Trecho fornecido:
########################################

João Anatalino

A Procura da Melhor Resposta

Textos



É sempre interessante ler, ou ver documentários sobre a história das crenças humanas. É importante saber como elas se formam, se tornam religiões e acabam criando sua própria mitologia. Independente daquilo que cremos, o assunto sempre merece reflexão. Não sou daqueles que dizem que política e religião não se discutem. Isso é fruto de um pensamento totalitário, que não cabe em um ambiente que se diz livre e democrático. Todo mundo tem o direito de acreditar no que quiser. É direito natural. Só precisamos respeitar a crença alheia. Isso nem sempre aconteceu e continua não acontecendo hoje.
Pessoas ainda se matam por causa de religião. Não conseguem aceitar que Deus é uno, mas que as pessoas são múltiplas. E que a fé não deve ser confundida com a religião. Fé é crer que Deus existe e nada escapa do seu poder. Religião é apenas uma forma que cada pessoa desenvolve para se comunicar com ele. Nenhuma delas é mais certa ou errada.
John Lennon, no auge do conflito entre católicos e protestantes na Irlanda, conflito esse incentivado pelo governo inglês para manter sua soberania sobre os irlandeses, disse que o mundo seria bem melhor se não houvesse religião nenhuma. Expressou esse pensamento na sua canção mais famosa “Imagine”.

########################################

(Entradas de posição dos itens)
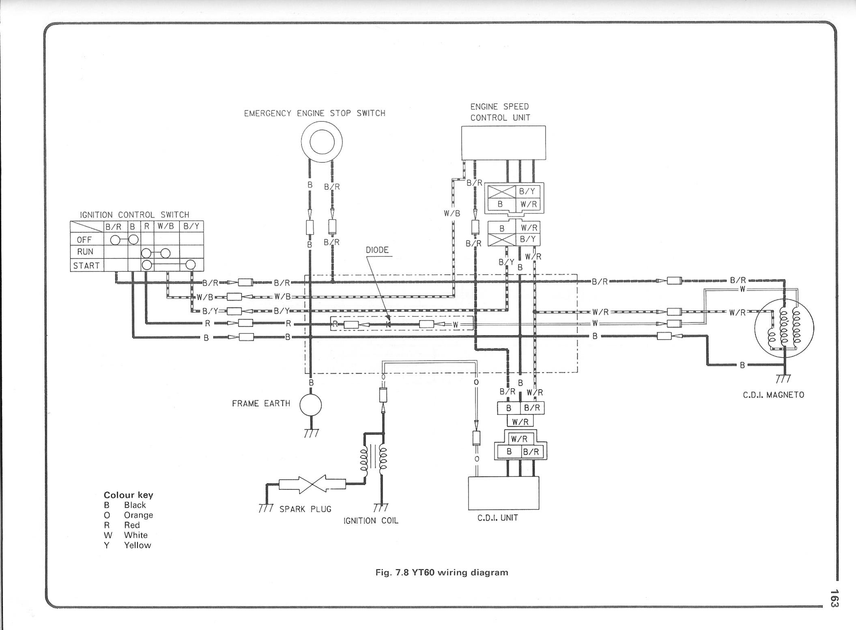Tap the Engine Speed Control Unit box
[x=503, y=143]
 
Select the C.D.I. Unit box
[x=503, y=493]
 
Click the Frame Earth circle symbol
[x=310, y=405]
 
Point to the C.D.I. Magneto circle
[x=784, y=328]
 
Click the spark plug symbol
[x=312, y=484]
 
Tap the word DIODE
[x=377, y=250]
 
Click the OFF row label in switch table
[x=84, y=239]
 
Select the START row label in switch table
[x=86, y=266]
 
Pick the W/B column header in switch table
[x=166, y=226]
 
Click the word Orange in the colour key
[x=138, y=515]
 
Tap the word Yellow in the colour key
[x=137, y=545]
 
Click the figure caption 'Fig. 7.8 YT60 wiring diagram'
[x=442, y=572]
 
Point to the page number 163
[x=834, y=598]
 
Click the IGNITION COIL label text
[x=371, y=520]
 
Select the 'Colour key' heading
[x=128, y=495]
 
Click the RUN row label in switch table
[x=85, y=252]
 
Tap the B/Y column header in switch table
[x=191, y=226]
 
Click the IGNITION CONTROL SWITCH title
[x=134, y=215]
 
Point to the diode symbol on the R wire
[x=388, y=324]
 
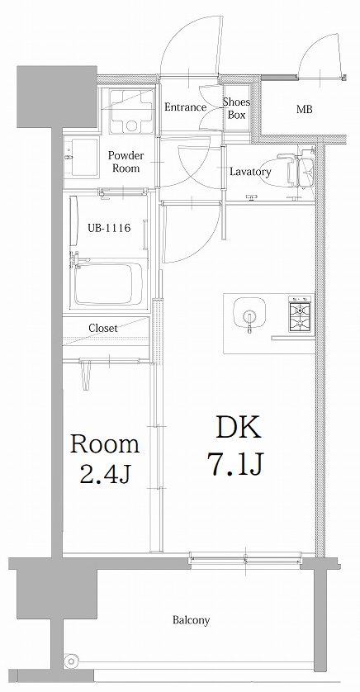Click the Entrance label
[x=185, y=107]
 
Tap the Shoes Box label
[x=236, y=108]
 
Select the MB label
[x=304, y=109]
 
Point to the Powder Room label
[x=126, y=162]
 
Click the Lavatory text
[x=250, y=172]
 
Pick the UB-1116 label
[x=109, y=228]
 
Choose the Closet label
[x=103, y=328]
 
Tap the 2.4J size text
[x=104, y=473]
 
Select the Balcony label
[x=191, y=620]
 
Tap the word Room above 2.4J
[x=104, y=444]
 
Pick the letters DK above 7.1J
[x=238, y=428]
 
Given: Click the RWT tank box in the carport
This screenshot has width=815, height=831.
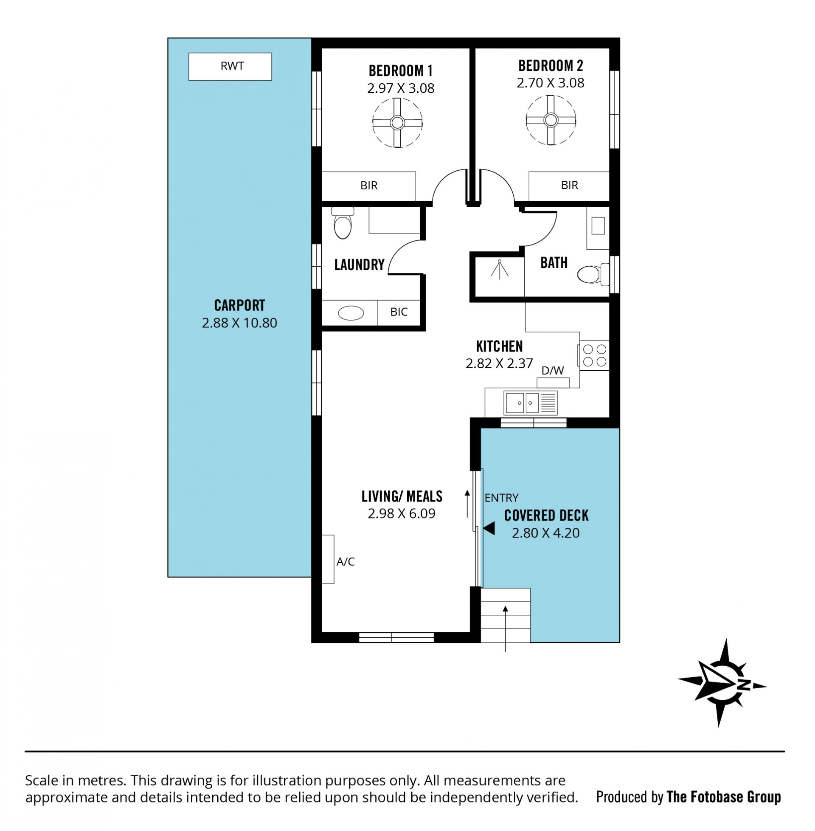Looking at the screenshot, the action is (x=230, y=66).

########################################

Exercícios propostos:
1. De acordo com o trecho fornecido, em que canção John Lennon expressou a ideia de que o mundo seria bem melhor sem religião nenhuma?
2. Enumere as etapas pelas quais passam as crenças humanas, conforme o trecho fornecido.
Os dados provêm de outra fonte.

Respostas finais:
1. Na canção “Imagine”.

2.
1. Formam-se.
2. Tornam-se religiões.
3. Acabam criando sua própria mitologia.